On Thursday, the new judge dismissed the case. Here is, I think, a good summary of the case:
The United States District Court for the District of South Dakota made clear to the USMS that the Court, including Judge Kornmann, expected any United States Marshals who appeared in courtrooms in the district to be vaccinated for COVID-19. Despite the Court's clear and explicit instructions, the USMS for the District of South Dakota provided a U.S. Marshal in Judge Kornmann's courtroom who refused to state—due to USMS policy or otherwise—whether she was vaccinated. This act of defiance of the Court's instructions set up the dispute that led us here today. Subsequent to this incident, the President of the United States, pursuant to Executive Order 14043, has ordered that all U.S. Marshals be vaccinated for COVID-19.
This Court concludes the USMS, by directing its employees that they could refuse to state whether they were vaccinated for COVID-19 in a federal courtroom upon inquiry by a federal judge, and by removing prisoners ordered to be present for hearings without informing the presiding judge, acted in a manner unbecoming of the Service.
Although this Court believes the USMS failed in their duty to handle delicate matters like this with the grace and dignity expected of and normally displayed by the USMS, the question before the Court is not the good or poor judgment of the USMS but whether three members of the USMS must face a criminal trial over this incident. This Court concludes that the criminal contempt citation against the three defendants should be dismissed.

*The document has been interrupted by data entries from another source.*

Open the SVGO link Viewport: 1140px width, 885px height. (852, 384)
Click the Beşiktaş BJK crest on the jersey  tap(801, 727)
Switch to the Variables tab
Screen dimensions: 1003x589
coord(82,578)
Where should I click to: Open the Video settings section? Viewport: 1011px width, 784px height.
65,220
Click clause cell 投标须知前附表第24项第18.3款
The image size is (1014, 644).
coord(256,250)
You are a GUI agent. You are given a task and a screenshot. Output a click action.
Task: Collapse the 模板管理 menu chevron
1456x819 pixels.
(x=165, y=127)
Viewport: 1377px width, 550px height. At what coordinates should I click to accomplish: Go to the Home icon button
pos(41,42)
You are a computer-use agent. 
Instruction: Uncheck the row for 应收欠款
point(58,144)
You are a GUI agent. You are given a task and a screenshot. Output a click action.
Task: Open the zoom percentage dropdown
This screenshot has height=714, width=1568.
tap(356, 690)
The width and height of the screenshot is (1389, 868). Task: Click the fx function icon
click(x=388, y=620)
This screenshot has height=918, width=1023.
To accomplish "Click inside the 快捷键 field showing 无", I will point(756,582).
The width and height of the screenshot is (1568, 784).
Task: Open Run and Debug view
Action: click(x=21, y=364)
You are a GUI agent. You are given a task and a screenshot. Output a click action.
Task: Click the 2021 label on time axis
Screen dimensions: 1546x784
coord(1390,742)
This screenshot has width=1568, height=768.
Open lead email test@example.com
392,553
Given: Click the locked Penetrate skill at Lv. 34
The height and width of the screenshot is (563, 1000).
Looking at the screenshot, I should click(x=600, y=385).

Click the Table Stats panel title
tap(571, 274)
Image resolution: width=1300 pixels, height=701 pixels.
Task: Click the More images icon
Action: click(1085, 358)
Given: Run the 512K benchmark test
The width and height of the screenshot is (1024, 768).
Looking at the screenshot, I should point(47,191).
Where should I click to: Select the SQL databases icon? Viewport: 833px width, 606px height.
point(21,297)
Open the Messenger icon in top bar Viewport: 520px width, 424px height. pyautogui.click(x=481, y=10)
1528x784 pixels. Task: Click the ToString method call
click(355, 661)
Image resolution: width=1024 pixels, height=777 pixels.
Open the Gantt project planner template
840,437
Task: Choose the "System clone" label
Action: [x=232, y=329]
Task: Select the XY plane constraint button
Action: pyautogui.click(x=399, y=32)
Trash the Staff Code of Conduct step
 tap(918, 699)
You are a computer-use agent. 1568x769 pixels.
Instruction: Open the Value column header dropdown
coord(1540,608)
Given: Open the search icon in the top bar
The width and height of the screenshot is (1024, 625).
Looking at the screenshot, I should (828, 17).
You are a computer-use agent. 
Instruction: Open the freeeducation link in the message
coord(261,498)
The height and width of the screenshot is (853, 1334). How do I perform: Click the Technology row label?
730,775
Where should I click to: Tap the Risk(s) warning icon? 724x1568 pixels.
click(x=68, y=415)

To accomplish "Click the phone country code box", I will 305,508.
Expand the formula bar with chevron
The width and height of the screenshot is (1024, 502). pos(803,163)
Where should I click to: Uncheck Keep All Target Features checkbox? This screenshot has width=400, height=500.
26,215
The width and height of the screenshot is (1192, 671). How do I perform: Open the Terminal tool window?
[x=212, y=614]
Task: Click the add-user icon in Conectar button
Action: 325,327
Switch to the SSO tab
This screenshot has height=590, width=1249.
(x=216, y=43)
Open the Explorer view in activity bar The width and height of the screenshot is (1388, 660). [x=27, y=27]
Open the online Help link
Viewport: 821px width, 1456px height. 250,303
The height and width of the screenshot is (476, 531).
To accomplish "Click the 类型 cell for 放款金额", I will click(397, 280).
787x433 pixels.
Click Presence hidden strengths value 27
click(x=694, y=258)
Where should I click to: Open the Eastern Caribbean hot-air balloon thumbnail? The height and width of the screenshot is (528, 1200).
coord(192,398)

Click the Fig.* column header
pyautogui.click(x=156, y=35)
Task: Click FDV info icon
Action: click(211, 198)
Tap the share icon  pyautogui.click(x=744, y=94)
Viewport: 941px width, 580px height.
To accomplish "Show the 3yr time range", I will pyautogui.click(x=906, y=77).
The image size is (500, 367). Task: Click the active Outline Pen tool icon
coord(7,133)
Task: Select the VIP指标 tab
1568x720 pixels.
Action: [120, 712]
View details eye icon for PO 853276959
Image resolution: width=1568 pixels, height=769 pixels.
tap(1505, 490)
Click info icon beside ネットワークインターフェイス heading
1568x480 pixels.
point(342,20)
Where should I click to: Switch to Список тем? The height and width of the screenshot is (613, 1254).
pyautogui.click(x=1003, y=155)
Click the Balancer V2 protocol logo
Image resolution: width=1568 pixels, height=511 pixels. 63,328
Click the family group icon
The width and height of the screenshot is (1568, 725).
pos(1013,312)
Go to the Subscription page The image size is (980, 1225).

The U.S. Marshal Service determined that it could not comply with its own statutory mandate, during a difficult time.
At bottom, I think there was a failure of communication, that escalated rapidly. Indeed, the entire case had significant separation of powers concerns:
Additionally, the Court feels obligated to consider what, by all accounts, is really going on here: a policy dispute between two branches of government. See, e.g., Filing 1 at 6; Filing 46 at 2-8; Filing 49 at 1-2; Filing 44 at 2. As prudently noted by Justice Stevens, "there are a variety of mechanisms that should be used before the marshals and the courts engage in judicial combat." Penn. Bureau of Correction, 474 U.S. at 51 (Stevens, J., dissenting). Clearly, some of those "mechanisms" were skipped here. Given the concession by all involved that the conflicting desires and policies of the USMS and the Court regarding COVID-19 and court security precipitated the events in this case, it is wholly unjust to place the blame solely on these named defendants by trying them for contempt. Further, the public is best served by the Court and the USMS attempting to resolve their differences through the mechanisms available to them short of contempt proceedings.
Thankfully, this brewing separation of powers dispute has come to a close.